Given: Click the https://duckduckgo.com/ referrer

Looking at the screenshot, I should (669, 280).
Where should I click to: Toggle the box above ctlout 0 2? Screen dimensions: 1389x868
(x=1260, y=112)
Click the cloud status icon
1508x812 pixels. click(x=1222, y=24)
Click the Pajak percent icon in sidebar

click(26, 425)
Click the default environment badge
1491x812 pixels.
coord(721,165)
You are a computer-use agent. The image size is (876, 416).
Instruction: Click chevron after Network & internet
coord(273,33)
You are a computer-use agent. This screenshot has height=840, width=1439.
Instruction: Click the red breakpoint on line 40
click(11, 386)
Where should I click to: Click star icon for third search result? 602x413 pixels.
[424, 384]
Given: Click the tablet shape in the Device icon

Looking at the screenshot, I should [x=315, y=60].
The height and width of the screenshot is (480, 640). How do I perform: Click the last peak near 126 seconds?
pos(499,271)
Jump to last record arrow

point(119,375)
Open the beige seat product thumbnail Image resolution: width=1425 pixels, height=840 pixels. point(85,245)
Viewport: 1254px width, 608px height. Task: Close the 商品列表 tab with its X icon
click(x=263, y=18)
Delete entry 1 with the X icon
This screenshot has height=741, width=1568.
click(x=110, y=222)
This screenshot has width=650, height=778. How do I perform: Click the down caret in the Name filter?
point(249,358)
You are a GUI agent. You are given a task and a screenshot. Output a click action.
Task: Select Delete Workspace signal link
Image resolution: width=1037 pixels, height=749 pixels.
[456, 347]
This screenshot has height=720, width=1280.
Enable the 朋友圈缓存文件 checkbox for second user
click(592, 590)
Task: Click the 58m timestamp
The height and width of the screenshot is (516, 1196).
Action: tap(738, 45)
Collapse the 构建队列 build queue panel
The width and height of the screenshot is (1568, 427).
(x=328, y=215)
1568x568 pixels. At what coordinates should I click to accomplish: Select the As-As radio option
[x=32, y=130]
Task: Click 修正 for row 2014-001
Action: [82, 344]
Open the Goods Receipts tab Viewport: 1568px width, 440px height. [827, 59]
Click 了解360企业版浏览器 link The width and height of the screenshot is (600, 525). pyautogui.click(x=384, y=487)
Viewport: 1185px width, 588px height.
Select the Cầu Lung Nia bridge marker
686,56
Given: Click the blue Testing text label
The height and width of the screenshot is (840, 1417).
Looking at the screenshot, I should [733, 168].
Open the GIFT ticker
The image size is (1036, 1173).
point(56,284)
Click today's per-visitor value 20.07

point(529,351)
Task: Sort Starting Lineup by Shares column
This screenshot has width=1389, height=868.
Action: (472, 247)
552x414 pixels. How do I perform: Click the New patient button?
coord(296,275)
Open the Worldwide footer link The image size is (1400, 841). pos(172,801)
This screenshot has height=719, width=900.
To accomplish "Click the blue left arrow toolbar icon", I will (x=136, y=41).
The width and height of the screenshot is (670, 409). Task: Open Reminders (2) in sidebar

=-=-=

Rewrite all of the lines above so that each "Instruction" becomes "Command", and leave everything else unchanged.

Result of this exercise
Given: Click the https://duckduckgo.com/ referrer

Looking at the screenshot, I should (669, 280).
Where should I click to: Toggle the box above ctlout 0 2? Screen dimensions: 1389x868
(x=1260, y=112)
Click the cloud status icon
1508x812 pixels. click(x=1222, y=24)
Click the Pajak percent icon in sidebar

click(26, 425)
Click the default environment badge
1491x812 pixels.
coord(721,165)
You are a computer-use agent. The image size is (876, 416).
Command: Click chevron after Network & internet
coord(273,33)
You are a computer-use agent. This screenshot has height=840, width=1439.
Command: Click the red breakpoint on line 40
click(11, 386)
Where should I click to: Click star icon for third search result? 602x413 pixels.
[424, 384]
Given: Click the tablet shape in the Device icon

Looking at the screenshot, I should [x=315, y=60].
The height and width of the screenshot is (480, 640). How do I perform: Click the last peak near 126 seconds?
pos(499,271)
Jump to last record arrow

point(119,375)
Open the beige seat product thumbnail Image resolution: width=1425 pixels, height=840 pixels. point(85,245)
Viewport: 1254px width, 608px height. Task: Close the 商品列表 tab with its X icon
click(x=263, y=18)
Delete entry 1 with the X icon
This screenshot has height=741, width=1568.
click(x=110, y=222)
This screenshot has width=650, height=778. How do I perform: Click the down caret in the Name filter?
point(249,358)
You are a GUI agent. You are given a task and a screenshot. Output a click action.
Task: Select Delete Workspace signal link
Image resolution: width=1037 pixels, height=749 pixels.
[456, 347]
This screenshot has height=720, width=1280.
Enable the 朋友圈缓存文件 checkbox for second user
click(592, 590)
Task: Click the 58m timestamp
The height and width of the screenshot is (516, 1196).
Action: tap(738, 45)
Collapse the 构建队列 build queue panel
The width and height of the screenshot is (1568, 427).
(x=328, y=215)
1568x568 pixels. At what coordinates should I click to accomplish: Select the As-As radio option
[x=32, y=130]
Task: Click 修正 for row 2014-001
Action: [82, 344]
Open the Goods Receipts tab Viewport: 1568px width, 440px height. [827, 59]
Click 了解360企业版浏览器 link The width and height of the screenshot is (600, 525). pyautogui.click(x=384, y=487)
Viewport: 1185px width, 588px height.
Select the Cầu Lung Nia bridge marker
686,56
Given: Click the blue Testing text label
The height and width of the screenshot is (840, 1417).
Looking at the screenshot, I should [733, 168].
Open the GIFT ticker
The image size is (1036, 1173).
point(56,284)
Click today's per-visitor value 20.07

point(529,351)
Task: Sort Starting Lineup by Shares column
This screenshot has width=1389, height=868.
Action: (472, 247)
552x414 pixels. How do I perform: Click the New patient button?
coord(296,275)
Open the Worldwide footer link The image size is (1400, 841). pos(172,801)
This screenshot has height=719, width=900.
To accomplish "Click the blue left arrow toolbar icon", I will (x=136, y=41).
The width and height of the screenshot is (670, 409). Task: Open Reminders (2) in sidebar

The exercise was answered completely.